**Supplied material:**
○ ○ ○
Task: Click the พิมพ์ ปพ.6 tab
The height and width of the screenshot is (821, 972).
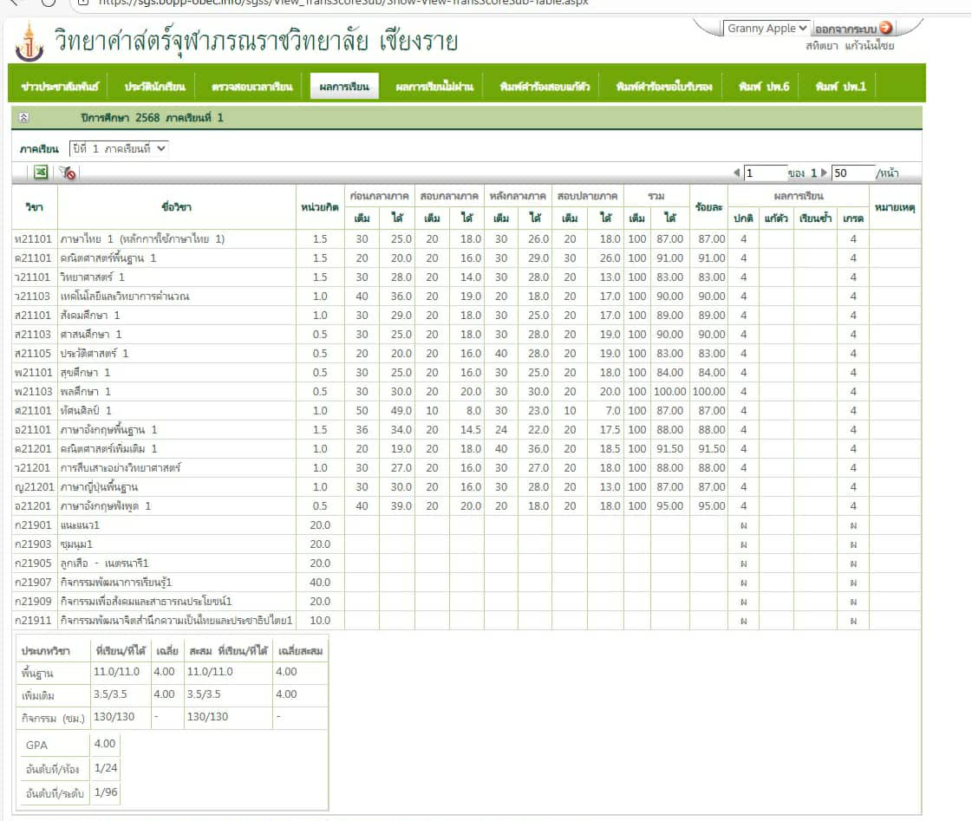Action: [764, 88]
○ ○ ○
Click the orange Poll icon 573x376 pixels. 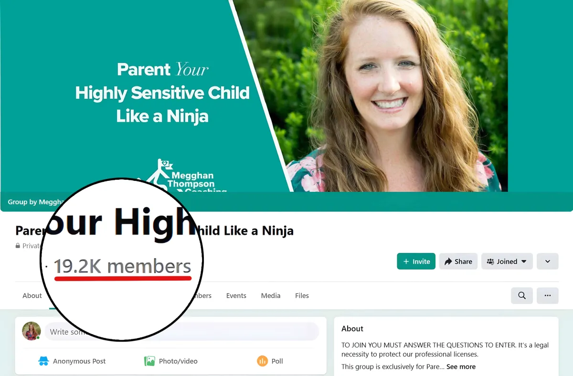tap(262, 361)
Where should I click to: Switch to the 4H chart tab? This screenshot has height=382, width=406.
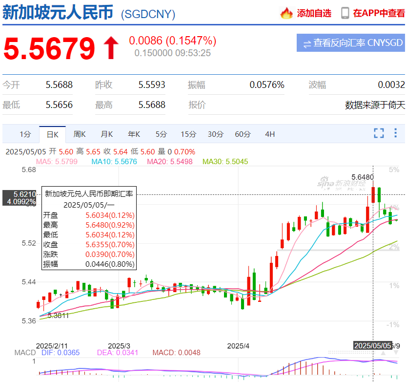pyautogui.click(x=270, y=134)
○ ○ ○
**What to produce:** Which lines in the entries above contain the word "height"? Copy each one in full.

**Problem solution:**
The height and width of the screenshot is (821, 972).
Where should I click to: Switch to the 4H chart tab? This screenshot has height=382, width=406.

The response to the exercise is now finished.